(Reading passage begins)

🤖 AI Summary
This study addresses the challenges of data imbalance and limited generalization in automated verifiable claim detection across multilingual, multidomain, and multi-style settings. To this end, the authors introduce MultiCW, a large-scale, strictly class-balanced benchmark dataset spanning 16 languages, 7 thematic domains, and 2 writing styles, comprising 123,722 training instances and 27,761 out-of-distribution test samples. The work presents the first systematic comparison between fine-tuned multilingual Transformer models and 15 zero-shot large language models. Results demonstrate that fine-tuned models significantly outperform zero-shot approaches on verifiability classification and exhibit strong cross-lingual, cross-domain, and cross-style generalization capabilities.

(Reading passage ends)

■ **Task list**
**A.** Decide whether each statement agrees with the MultiCW study summary, answering yes or no and quoting the exact words of the summary that decide it. (i) The MultiCW dataset covers 16 languages. (ii) Zero-shot large language models outperformed fine-tuned models on verifiability classification. (iii) The out-of-distribution test set contains 123,722 samples.
**B.** According to the MultiCW study summary, how many zero-shot large language models were compared with the fine-tuned multilingual Transformer models?
**C.** Write a continuation of the MultiCW study summary, picking up after its final sentence.

(Dataset entries begins)

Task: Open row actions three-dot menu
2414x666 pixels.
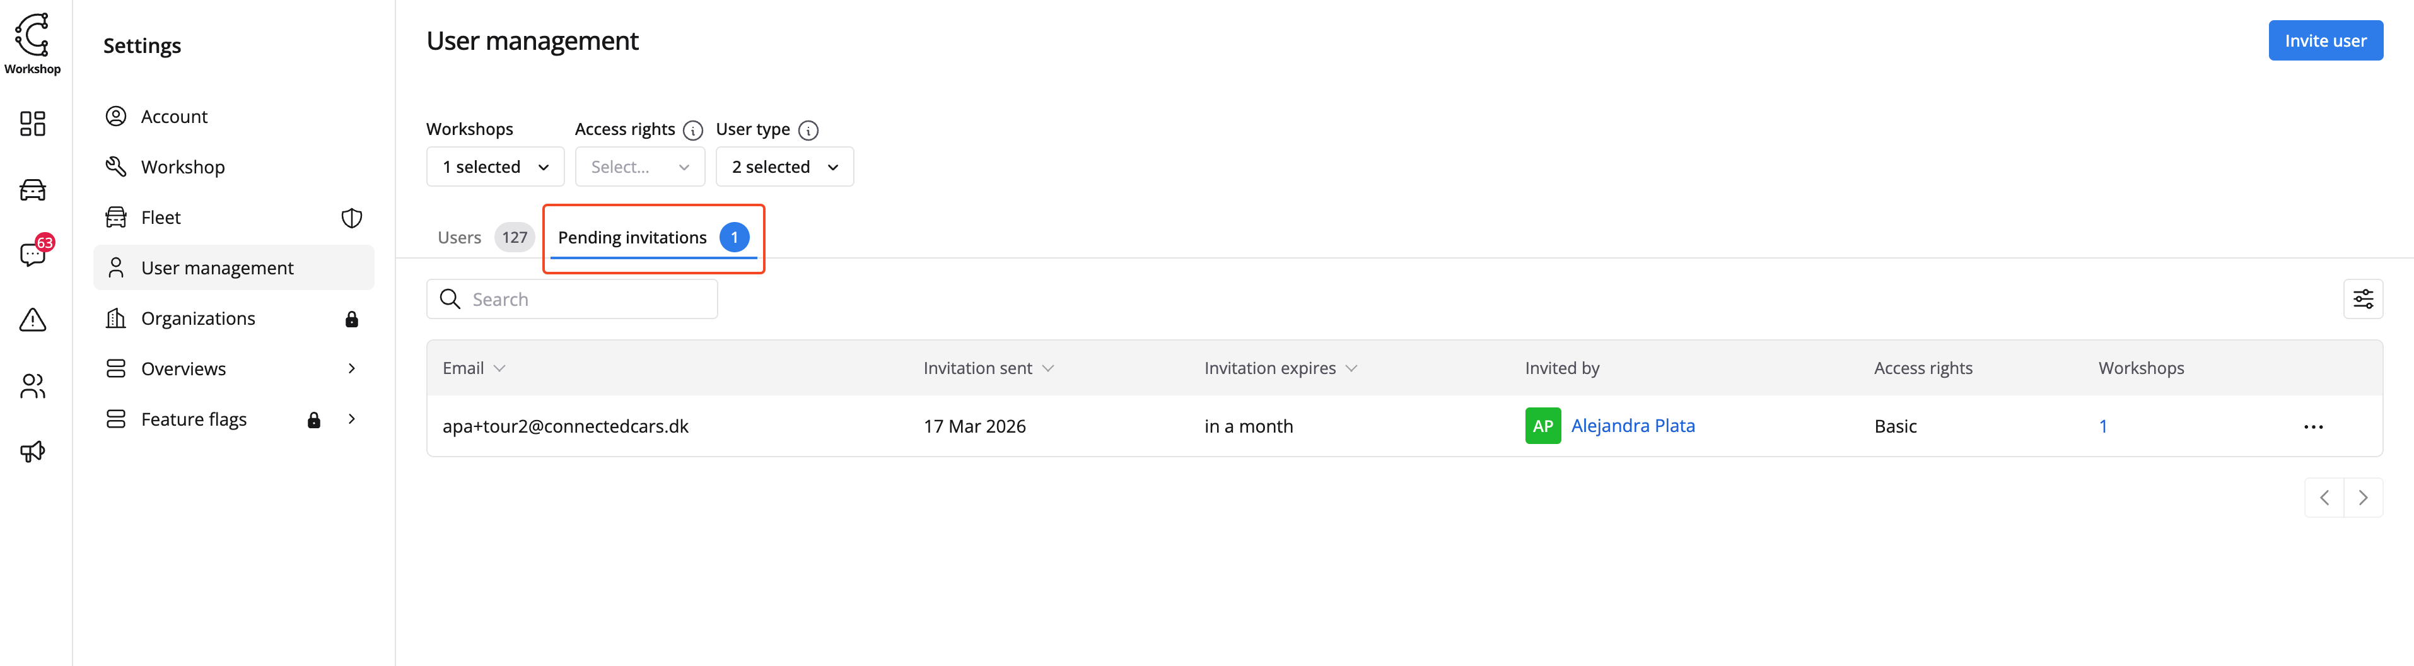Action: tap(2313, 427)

(Dataset entries ends)
(Dataset entries begins)

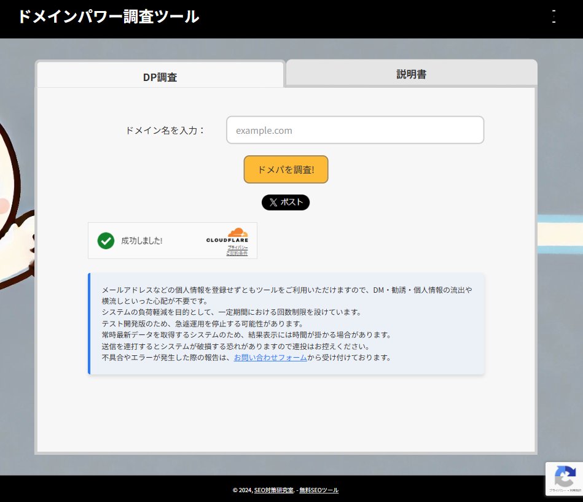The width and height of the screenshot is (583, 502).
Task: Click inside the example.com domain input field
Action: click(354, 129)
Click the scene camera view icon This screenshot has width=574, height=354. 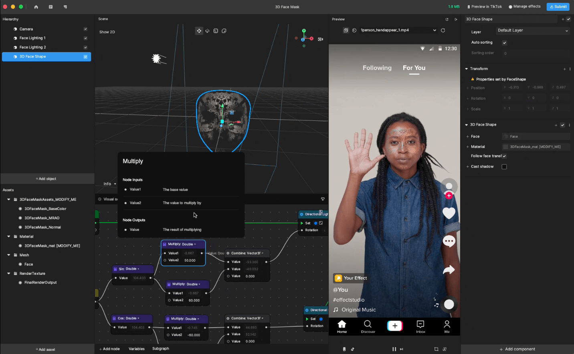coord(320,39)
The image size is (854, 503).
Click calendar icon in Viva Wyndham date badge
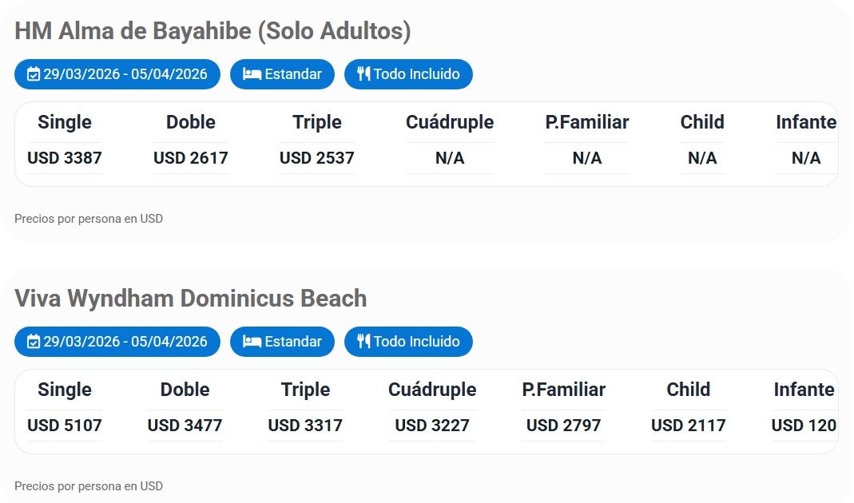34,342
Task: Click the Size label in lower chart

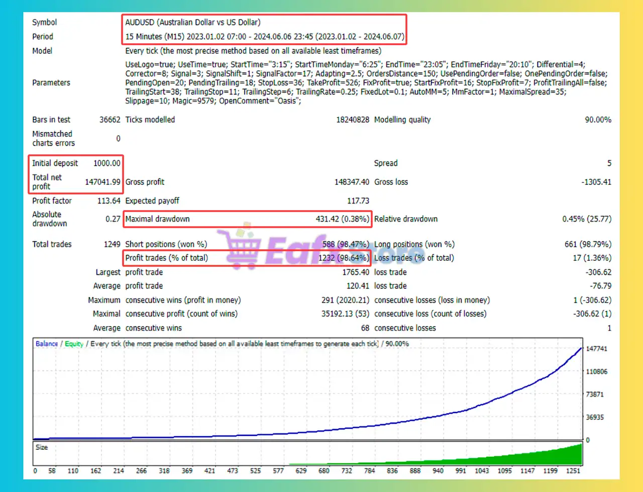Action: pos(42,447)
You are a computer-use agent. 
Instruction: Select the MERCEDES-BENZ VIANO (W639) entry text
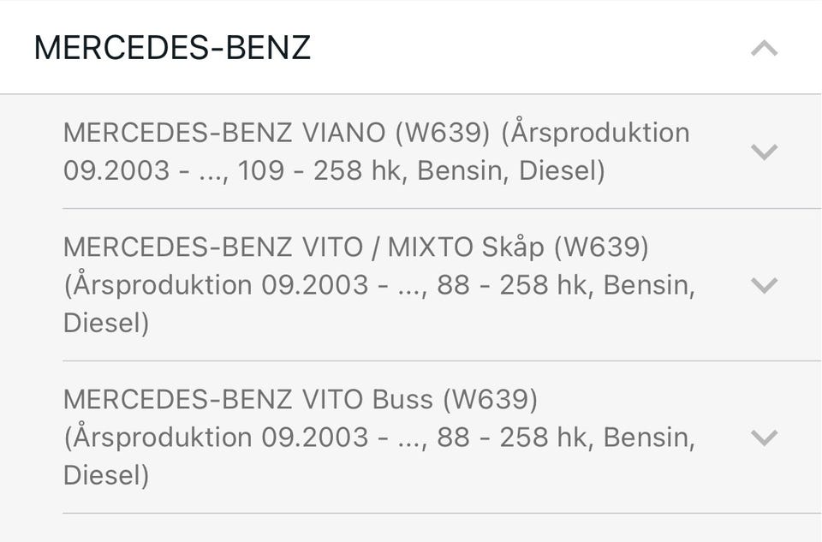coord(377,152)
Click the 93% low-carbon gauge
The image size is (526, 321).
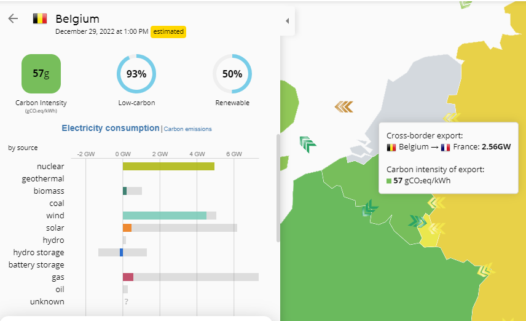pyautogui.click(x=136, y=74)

(Dataset entries ends)

■ **Activity answers**
**A.**
(i) Yes: "spanning 16 languages"
(ii) No: "fine-tuned models significantly outperform zero-shot approaches on verifiability classification"
(iii) No: "27,761 out-of-distribution test samples"

**B.** 15 zero-shot large language models.

**C.**
📝 Abstract
Large Language Models (LLMs) are beginning to reshape how media professionals verify information, yet automated support for detecting check-worthy claims a key step in the fact-checking process remains limited. We introduce the Multi-Check-Worthy (MultiCW) dataset, a balanced multilingual benchmark for check-worthy claim detection spanning 16 languages, 7 topical domains, and 2 writing styles. It consists of 123,722 samples, evenly distributed between noisy (informal) and structured (formal) texts, with balanced representation of check-worthy and non-check-worthy classes across all languages. To probe robustness, we also introduce an equally balanced out-of-distribution evaluation set of 27,761 samples in 4 additional languages. To provide baselines, we benchmark 3 common fine-tuned multilingual transformers against a diverse set of 15 commercial and open LLMs under zero-shot settings. Our findings show that fine-tuned models consistently outperform zero-shot LLMs on claim classification and show strong out-of-distribution generalization across languages, domains, and styles. MultiCW provides a rigorous multilingual resource for advancing automated fact-checking and enables systematic comparisons between fine-tuned models and cutting-edge LLMs on the check-worthy claim detection task.